A special service to remember those who have died or been injured on our roads will be held in Liverpool on Sunday (19 November).
RoadPeace has organised the remembrance service in the concert room of St George’s Hall, part of the charity’s World Day of Remembrance for Road Traffic Victims.
It takes place at 2pm on Sunday, following which guests will be invited to the memorial for crash victims in neighbouring St John’s Gardens where five doves will be released to mark the five people who are killed each day on our country’s roads.
Pauline Fielding, from Liverpool, organises the annual event for RoadPeace, where she turned to for support after her son Andrew was killed in 1994 at the age of just 18, in a crash caused by a driver who did not stay at the scene and who was never traced.
She is now a trustee of the charity and says the service, which will be led by the Rector of Liverpool, Crispin Pailing, is a poignant way for people to pay tribute as well as raising awareness of how dangerous driving costs lives.
Pauline said: “We invite all those who have been bereaved or injured in road crashes, together with those who support us, to join us for this event. In every death there are so many people affected and this service offers the families and friends of those who have died or been injured the opportunity to come together and remember their loved ones.
“It is also a chance for us to give thanks to the emergency services for their support and to highlight this unacceptable death toll and reflect on what can be done to prevent further tragedies.”
The Lord Mayor of Liverpool, Councillor Malcolm Kennedy, will attend the event. He said: “I am honoured to be part of this service which highlights the importance of road safety by remembering those who have lost their lives or been injured as a result of a crash.
“It’s a poignant ceremony with a strong message of support for those family and friends affected by this issue.”
Chief Inspector Tony Jones said: “Merseyside Police takes road safety extremely seriously and we are committed to working with the wider community to improve the safety of our roads and reducing the numbers of people killed and injured each year.

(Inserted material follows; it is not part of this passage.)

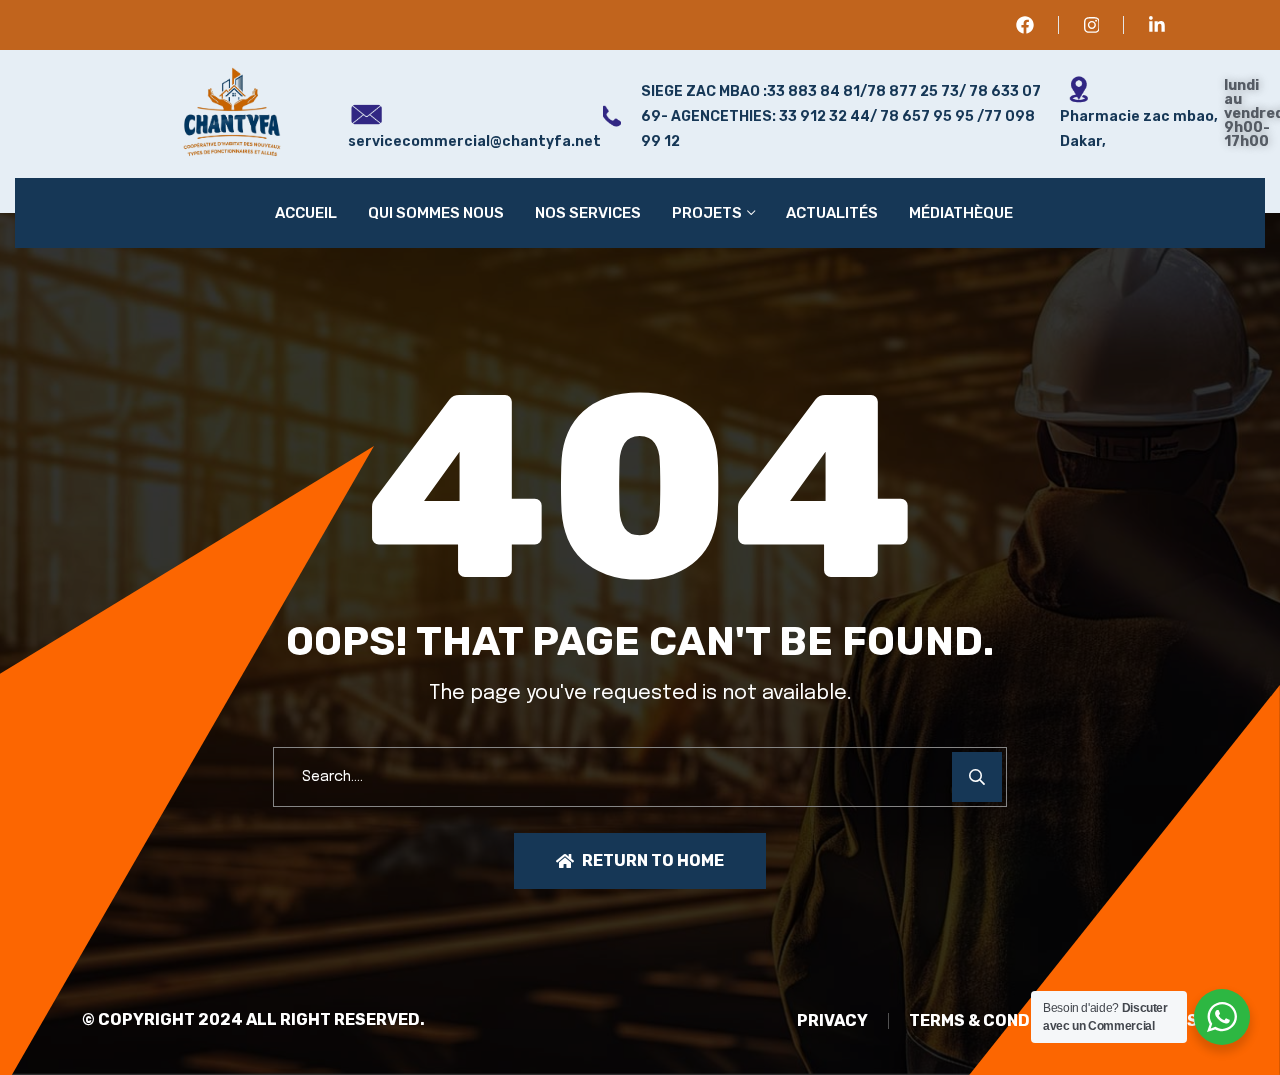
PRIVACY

“Whist we do undertake roads policing enforcement we would rather concentrate on educating all road users to make our roads a safer place and prevent the collisions happening in the first place. To this end we work closely with local authority colleagues from across the region to engage with and educate as many people as we can.
“Ultimately we want to encourage people to drive safely so that everyone can stay as safe as possible on the roads and this means basic things such as staying off your mobile phone when you are driving, wearing seat belts, adhering to speed limits and obeying traffic lights.

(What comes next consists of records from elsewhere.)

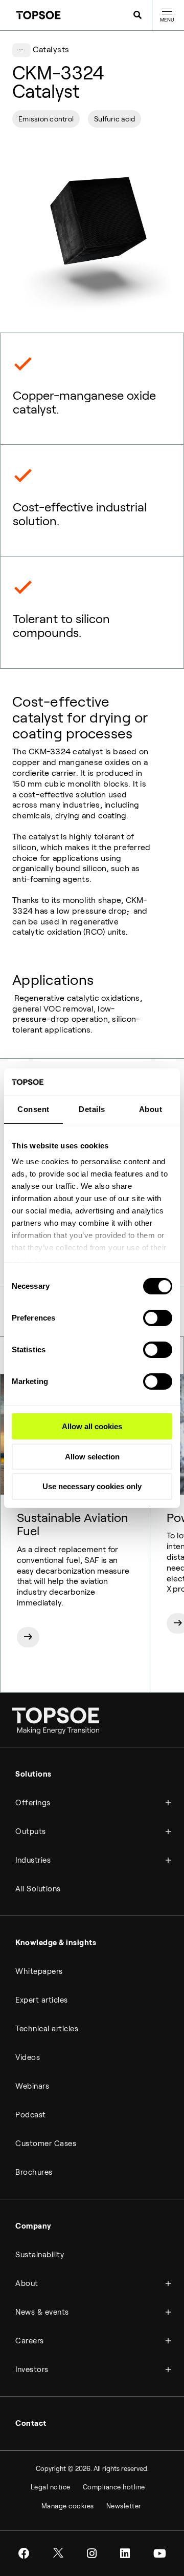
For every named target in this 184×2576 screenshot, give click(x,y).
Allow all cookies (92, 1426)
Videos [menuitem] (27, 2057)
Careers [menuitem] (29, 2341)
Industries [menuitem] (33, 1860)
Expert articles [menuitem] (41, 2000)
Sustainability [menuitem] (39, 2255)
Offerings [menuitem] (33, 1803)
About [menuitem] (26, 2283)
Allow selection (92, 1456)
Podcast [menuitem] (30, 2115)
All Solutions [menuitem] (38, 1889)
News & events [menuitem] (42, 2312)
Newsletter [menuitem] (124, 2506)
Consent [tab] (33, 1109)
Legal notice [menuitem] (51, 2487)
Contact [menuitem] (31, 2423)
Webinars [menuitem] (32, 2086)
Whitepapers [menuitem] (39, 1971)
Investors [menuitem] (32, 2369)
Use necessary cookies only (92, 1486)
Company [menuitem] (33, 2226)
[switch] (157, 1318)
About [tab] (151, 1109)
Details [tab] (92, 1109)
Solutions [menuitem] (33, 1774)
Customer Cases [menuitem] (45, 2143)
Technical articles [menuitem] (46, 2029)
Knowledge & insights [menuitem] (55, 1943)
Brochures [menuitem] (34, 2172)
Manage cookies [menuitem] (67, 2506)
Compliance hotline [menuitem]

“Sunday 19th November is the annual RoadPeace ceremony, which is held in Liverpool as part of the charity’s World Day of Remembrance for Road Traffic Victims, and hopefully it will make people think about the way they drive. There are no excuses for dangerous behaviour whilst driving – please think safety first and give some thought as to what the cost could be to your or someone else’s family member if you don’t.”
Refreshments will be served in St George’s Hall following the service, which has been sponsored this year by serious injury specialists Slater and Gordon Lawyers.
Carol Hopwood, a lawyer at the Liverpool branch said, “RoadPeace works tirelessly to reduce the number of deaths and serious injuries on our roads, which tragically still stands at thousands every year. The charity also provides essential support to victims and their families, whose lives have been devastated as a result of what are often completely avoidable incidents.
“Slater and Gordon is proud to sponsor this service of remembrance, which is so important to so many people, and to support the work of RoadPeace in making our roads safer for everyone.”
The event in Liverpool is one of many taking place across the globe as part of RoadPeace’s World Day of Remembrance for Road Traffic Victims. It was first introduced in 1993 and quickly spread to other European countries before being adopted by the United Nations in 2005.